===== TEXTABSCHNITT

Herr Özışık! Dass Schülerinnen und Schüler selbstständig entscheiden sollten, was sie denn essen, und lernen sollten, selbstständig mit Geld umzugehen, setzt doch wohl erst einmal voraus, dass sie überhaupt Geld haben!

[Beifall bei der LINKEN und den PIRATEN – Vereinzelter Beifall bei den GRÜNEN]

Vielleicht beschäftigen Sie sich einmal mit dem Klientel. Es ist außerdem nicht vertretbar, dass die Hälfte aller Grundschulkinder, weil sie eben nicht ganztags in die Schule gehen und zum Teil auch nicht gehen dürfen, weil die Eltern arbeitslos sind, kein subventioniertes Essen erhalten. Das gilt eben ganz genau so für Grundschulkinder am Gymnasium, wenn es denn grundständig ist. Weshalb erhalten eigentlich Studierende ein subventioniertes Essen und Oberschülerinnen und Oberschüler nicht? Diese Gerechtigkeitslücke ist doch nicht erklärbar.

[Beifall bei der LINKEN und den PIRATEN – Vereinzelter Beifall bei den GRÜNEN]

Ein gesundes Mittagessen, das kostenfrei oder zumindest subventioniert ist, sollte eine Förderung des Kindeswohls darstellen und entspricht laut Artikel 72 Grundgesetz der öffentlichen Fürsorge. Das würde auch jede demütigende Bittstellerposition beseitigen.

Ein gesundes Mittagessen, das haben wir hier schon sehr oft gesagt, gehört für uns Linke zum Bildungsangebot. Deshalb wird Die Linke ihre Zielstellung, dass alle Schülerinnen und Schüler kostenlos ein Mittagessen bekommen sollen, auch nicht aufgeben. Eine gesunde Ernährungsweise eingebunden in den Lernalltag fördert den Bildungserfolg. Das zeigen mit ihren Ergebnissen skandinavische Länder, wo alle Kinder und Jugendliche ein kostenfreies Essen mit hohen Qualitätsstandards aus regionalen Produkten, verbunden mit Ernährungsbildung, erhalten. Was dort möglich ist, muss auch hier möglich werden. Dass da natürlich auch der Bund gefordert ist, das ist klar. Aber da können Sie sich ja auch gleich wieder an ihre Fraktionen im Bundestag wenden. Wenn wir uns hier endlich darauf verständigen könnten, dass ein gesundes Schulessen zu einem guten Bildungsangebot gehört und dass auch unabhängig vom sozialen Status jedes Kind Zugang dazu haben muss, dann wären wir einen Schritt weiter.

==========
===== DATENSATZAUSZUG

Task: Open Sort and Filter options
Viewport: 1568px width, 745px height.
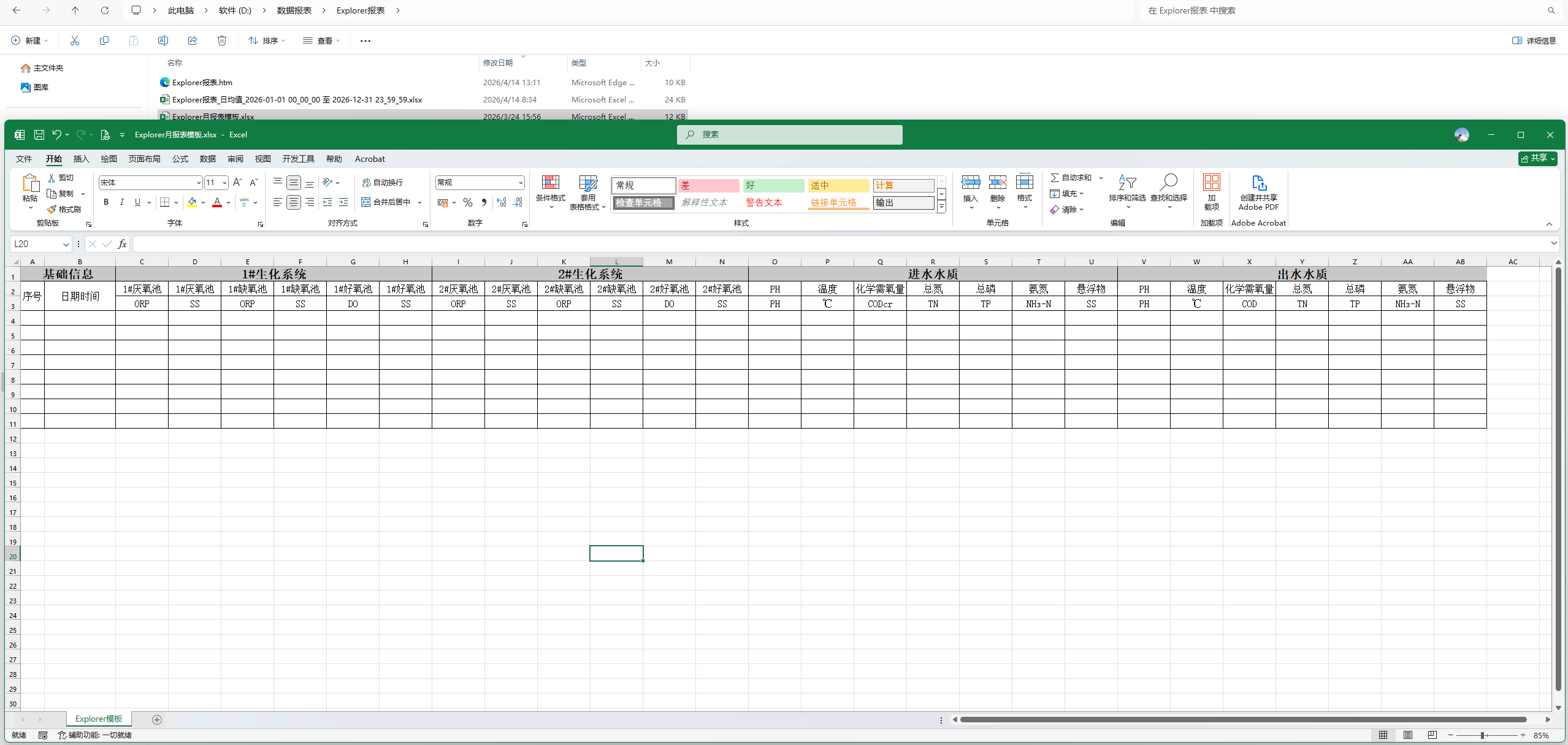Action: click(1128, 191)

==========

ZIEL DER AUFGABE
Welche Merkmale nennt der Redeausschnitt zum Schulessen für das Essen, das Kinder und Jugendliche in skandinavischen Ländern erhalten? Führe alle auf. Die Auflistung wird zur Bearbeitung nicht benötigt.

VOLLSTÄNDIGE ANTWORT
- kostenfrei
- mit hohen Qualitätsstandards
- aus regionalen Produkten
- verbunden mit Ernährungsbildung